Шарль хорошо знал эту комнатку наверху квадратной башни. Мать сложила там все старые журналы из дедушкиной библиотеки: “Revue des Deux Mondes”, “Revue hebdomadaire”, “Revue de l’Ecole des Chartes”, “Revue d’histoire medievale”. Прошлым летом они вдвоем с матерью проводили там целые дни, расставляя их по годам. Столяр сделал полки, где они расположили серые, белые, розовые книжки журналов. Хотя в этой комнате никогда никто не жил, там была кровать с матрасом. Но электричества там не было, так же как и на чердаке. А из окна, поверх деревьев, открывался широкий вид: возвышенности, луга, крыши ферм, вплоть до Молеонских холмов. Водосточная труба была рядом с окном.

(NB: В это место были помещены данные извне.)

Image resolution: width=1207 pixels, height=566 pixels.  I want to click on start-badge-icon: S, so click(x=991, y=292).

Весной 1943 года, когда еще ни в чем не было ясности, Шарль почувствовал, что война проникает в жизнь коллежа. Образовывались группировки, которые, не очень понимая почему, спорили обо всем – о немцах, о русских, об американцах, о маршале Петене и генерале де Голле, о фильмах Кокто и Паньоля, о преподавателях, об Атлантическом вале, который возводился на побережье, о покушениях, становившихся все более частыми, о евреях и желтой звезде, об обедне, в зависимости от того, была ли она с пением или без пения, об игре в горелки; симпатии и антипатии становились все более явными, споры и ссоры все более яростными, а ругательства черпались из политического лексикона.

Арест родителей не только привлек к Шарлю внимание его товарищей, но и стал источником конфликтов. Ему казались совершенно невероятными вопросы, которые ему задавали:

«Правда, что твои родители коммунисты?» Или: «Твоему отцу еще повезло, что его не расстреляли на месте».

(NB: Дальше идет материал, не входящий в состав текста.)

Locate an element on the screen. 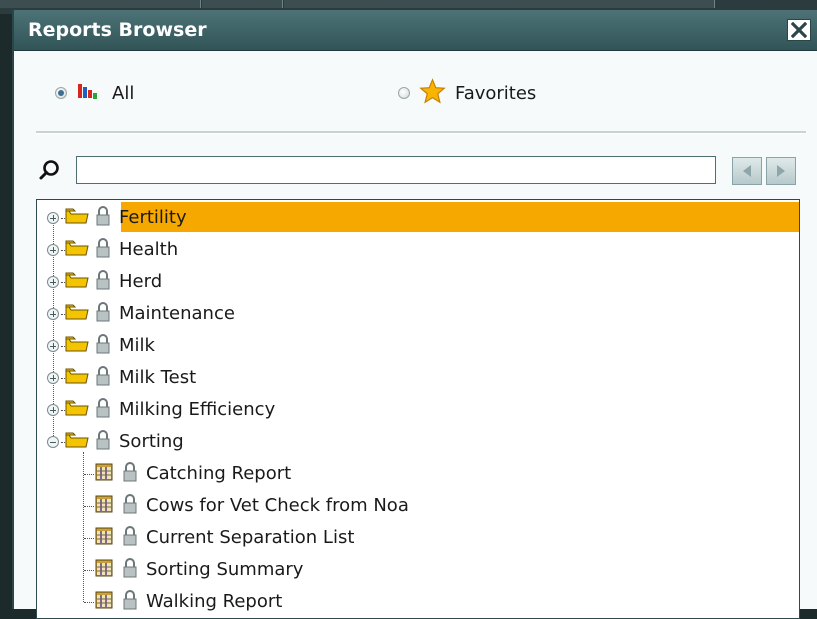 The width and height of the screenshot is (817, 619). tree-report-row: Walking Report is located at coordinates (185, 602).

Однажды, выведенный из себя и уже готовый пустить в ход кулаки, Шарль выбежал на школьный двор и столкнулся с аббатом Ро.

– Господин аббат, можно мне с вами поговорить? – сказал он, охваченный внезапной надеждой.

– Это очень важно? – спросил аббат, и взгляд его, казалось, минуя глаза, проникал в самую суть существа.

Шарль утвердительно кивнул головой.

– Приходи в мою комнату сегодня после ужина.

Шарль никогда раньше не бывал в комнате у аббата. Ничего особенного он там не увидел. Мало мебели, мало вещей, несколько книг и большое распятие на выбеленной известкой стене.